Order prevails in Addis but borders are on fire
The authorities are trying to snuff out unrest that has erupted on the country’s borders. A confidential United Nations report has voiced deep concern.
Apart from stridently announcing on March 1 that an attack on the Grand Ethiopian Renaissance Dam near the borders with Sudan and Eritrea had been foiled, Ethiopia’s government is being put direly to the test by unrest swelling up in the country’s border regions.
According to a confidential report issued at the end of February and conducted by the UN Department of Safety and Security (UNDSS) - Indian Ocean Newsletter has obtained a copy - the security situation is "sensitive and unpredictable" in Somali National Regional State (SNRS) where the UN unit found an upsurge in activity by the Somali Islamist movement Al Shabaab. That was also the case with the separatist Ogaden National Liberation Front (ONLF) in the Jarar region.
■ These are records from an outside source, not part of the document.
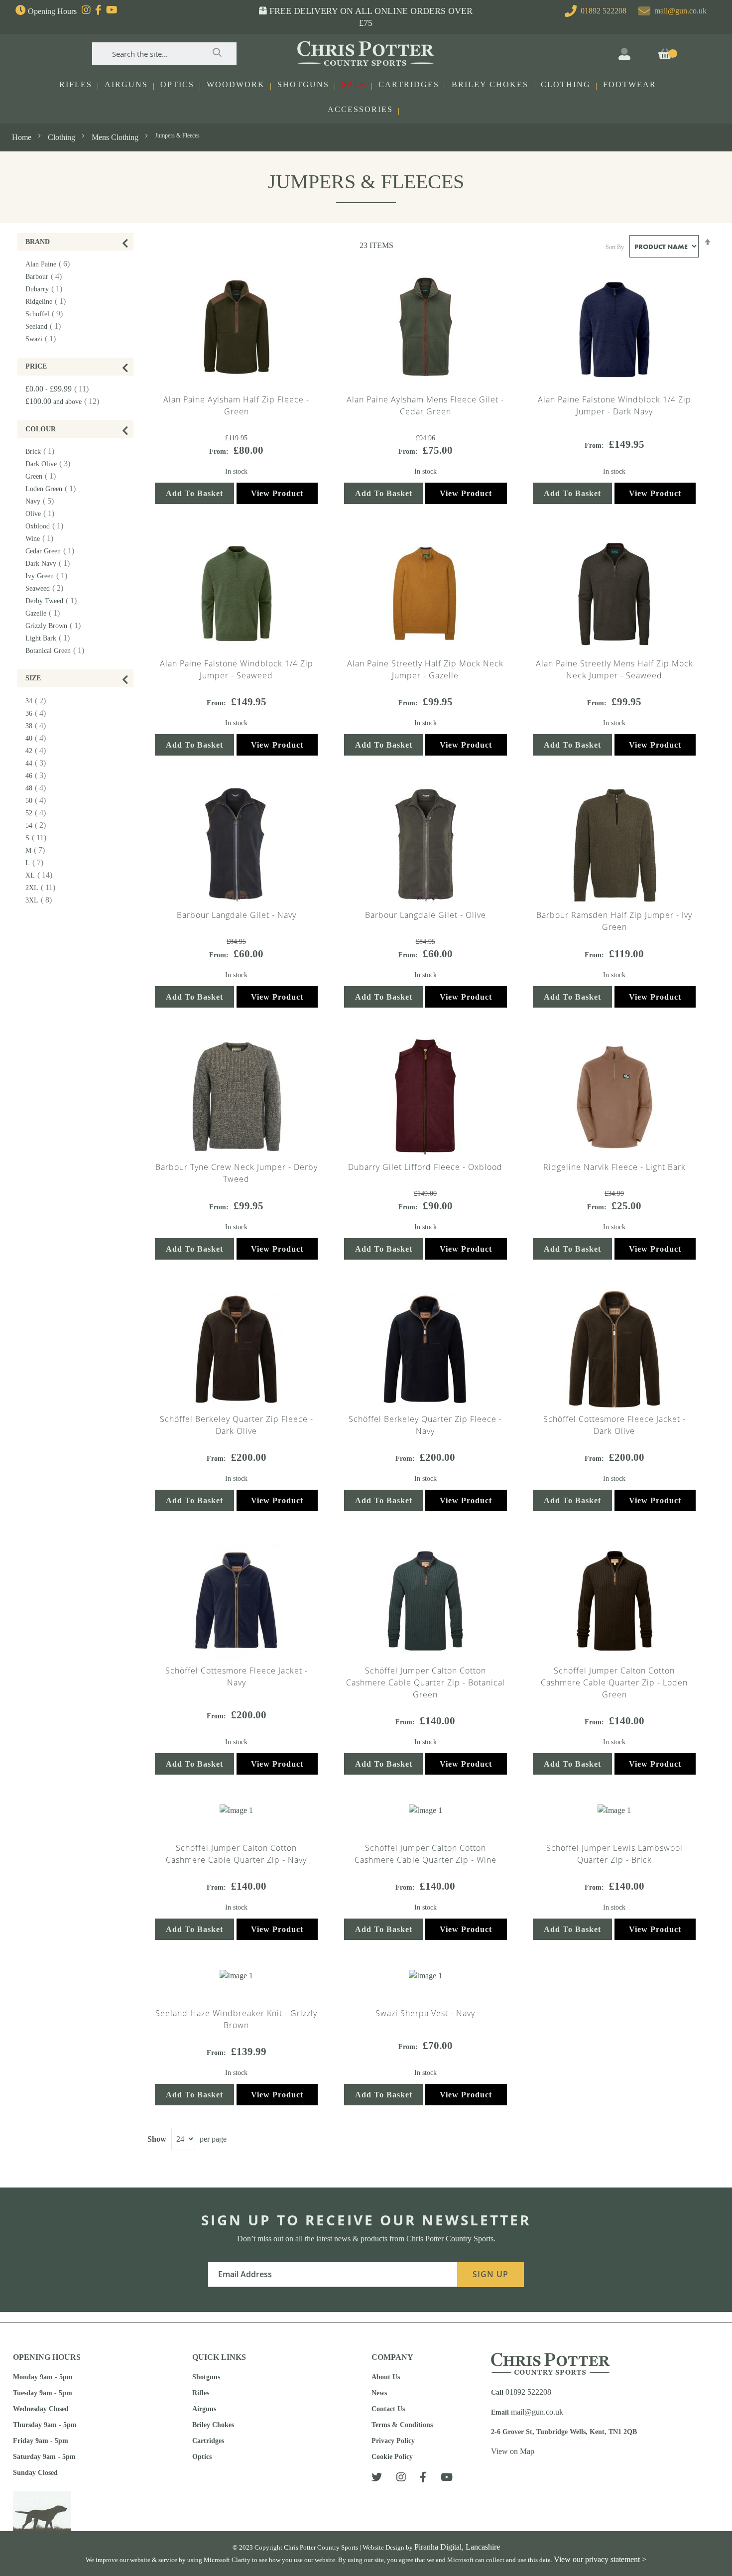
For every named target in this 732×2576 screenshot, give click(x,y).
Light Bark (51, 638)
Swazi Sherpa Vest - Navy (425, 2013)
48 (39, 788)
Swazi (44, 339)
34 (39, 701)
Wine (43, 538)
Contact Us (388, 2409)
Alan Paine (51, 264)
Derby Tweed (55, 601)
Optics (202, 2456)
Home (22, 137)
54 (39, 825)
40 (39, 738)
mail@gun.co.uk (680, 10)
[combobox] (164, 53)
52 (39, 813)
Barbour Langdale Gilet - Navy (236, 914)
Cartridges (208, 2441)
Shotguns (206, 2377)
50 (39, 800)
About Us (385, 2377)
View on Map (512, 2451)
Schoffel (48, 314)
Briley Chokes (213, 2425)
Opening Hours (52, 11)
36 (39, 713)
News (379, 2393)
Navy (43, 501)
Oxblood (48, 526)
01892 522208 (601, 10)
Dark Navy (51, 563)
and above (66, 401)
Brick (43, 451)
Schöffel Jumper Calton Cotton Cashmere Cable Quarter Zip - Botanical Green (425, 1682)
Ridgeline (49, 301)
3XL (42, 900)
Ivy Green (50, 576)
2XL (44, 888)
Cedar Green (53, 551)
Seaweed (48, 588)
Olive (43, 513)
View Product (277, 493)
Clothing (62, 137)
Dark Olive (51, 464)
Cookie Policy (392, 2456)
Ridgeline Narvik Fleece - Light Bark (614, 1166)
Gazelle (46, 613)
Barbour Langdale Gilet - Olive (425, 914)
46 (39, 775)
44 (39, 763)
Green (44, 476)
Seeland (47, 326)
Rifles (200, 2393)
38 (39, 726)
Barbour (47, 276)
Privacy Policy (393, 2441)
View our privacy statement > (600, 2559)
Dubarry (47, 289)
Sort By (615, 247)
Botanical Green (58, 650)
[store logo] (366, 54)
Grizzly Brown (57, 626)
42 (39, 751)
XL (42, 875)
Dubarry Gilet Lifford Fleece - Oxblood (425, 1166)
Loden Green (54, 489)
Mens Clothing (116, 137)
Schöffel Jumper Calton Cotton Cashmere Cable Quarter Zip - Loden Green (614, 1682)
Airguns (204, 2409)
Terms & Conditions (402, 2425)
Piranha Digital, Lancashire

The UN security service also voiced alarm over deadly clashes between members of the Somali and Oromo communities despite attempts on both sides to resolve the conflict. (ION 1444). Roads between SNRS and the Oromo National Regional State are regularly cut at Dheka and between Harare and Djidjiga.
In the ONRS, the UN reported that Regional Special Police Forces were taking part on both sides in the conflict, which has been exacerbated by the arrival of numerous refugees.
Another zone that came to UNDSS’ attention was the Gambella region. The security situation has worsened because of the presence of South Sudanese armed groups composed of Murle, particularly around Gog Woreda.
The war in South Sudan has led the Burma to cross the border, prompting firefights with the police near Dimma Woreda when they sought to rustle cattle.